Parkinson’s law: Work expands to fill the time allocated to it.

Arbitrary boundaries force people to add “safety” into estimates and schedule. These are compounded at every level. Once the schedule, including the safety, is in place, that time is used whether it is needed or not. 

An insidious example

Think of it this way – no one ever gives scheduled time back. So, let’s say I have a piece of work that I think will take me 3 days to finish. OK good, I add ½ day because I know I will get pulled off to do something else, or something unexpected will come up – so, 3.5 days. My tech Lead sees this estimate and wants to be sure we are not late, so they add another ½ day and we are up to 4 days. When we get to a roll-up level, the project lead adds a 10% safety buffer to everything, and now we are at 4.5 days. I start the work first thing on a Monday morning, and I was correct – it only takes me 3 days to finish the work – but the schedule has 4.5 days on it, so I have a little more time to tweak and test and make it that much better. I finish ahead of schedule on Friday morning at 10:00am – but it is a little late in the week, so I decide to do some clean-up work on my environment, review some code, and make some comments on stories in the backlog, and I still delivered on time. So, a 3-day task just took 5 days, and we claim we are “on schedule.”

But wait, what if my next task runs long? If I had stopped at 3 days on my last task, I would have two days left in surplus to apply to the next task – but given human nature, I used that time on something that is likely less important because the schedule said I had time to do it.

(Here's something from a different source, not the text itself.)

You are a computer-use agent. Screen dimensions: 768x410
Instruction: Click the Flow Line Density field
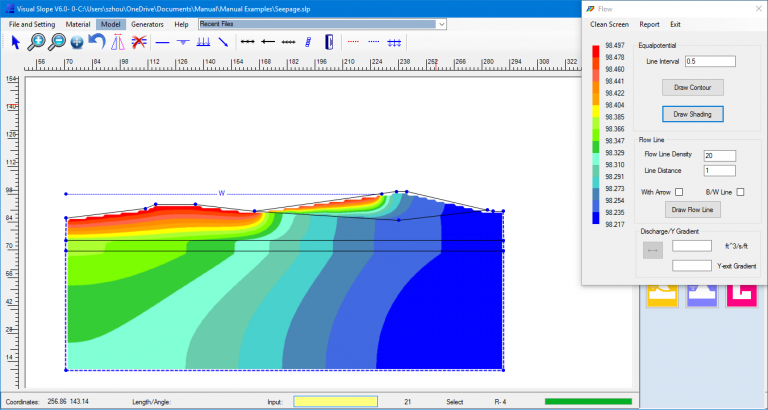tap(719, 155)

Be careful what you measure

Bad priorities and arbitrary boundaries lead to significant waste. The sprint and release boundaries are particularly devious. We have seen organizations that measure capacity and progress using story points. That is fine. Let’s say the team has a capacity of 50 points per sprint – so they plan for 50 points to be worked. By some miracle one of the team members finishes a day and a half early. They pick up 5 points from the prioritized backlog and start to work. They get some of it done, but not the entire story. Metrics now show only 50/55 points completed and the team is penalized. No kidding, they did extra work and the metrics got worse! Many organizations make it so hard to change even the Sprint plan that teams never pull in more work AND they are very conservative in their estimates to avoid missing targets.

Simplify, simplify, simplify

At SphereOI we take this to heart in everything we do, from user interfaces to software architectures, to network architectures, and even in system of systems problems. Here are the starting steps to make your teams deliver faster and more reliably:

  1. Define a Strong Center – the reason the project deserves to exist
  2. Break work into manageable capabilities with observable outputs
  3. Prioritize everything
  4. Only build what is essential to support the Strong Center
  5. Strive for a continuous, stable flow of capabilities

This is not easy, but when we do these steps our cost and schedule become predictable, and our teams are able to absorb changes in direction and take unexpected difficulties in stride. By eliminating the boundaries, the estimates, and the wasted effort outside the prioritized list, we can complete projects in 1/3 the time.

*Goldratt, Eliyahu M., Cox, Jeff. The Goal; A Process of Ongoing Improvement. North River Press, June 2014.

Scott Pringle

Scott Pringle is an experienced hands-on technology executive trained in applied mathematics and software systems engineering. He is passionate about using first principles to drive innovation and accelerate time to value.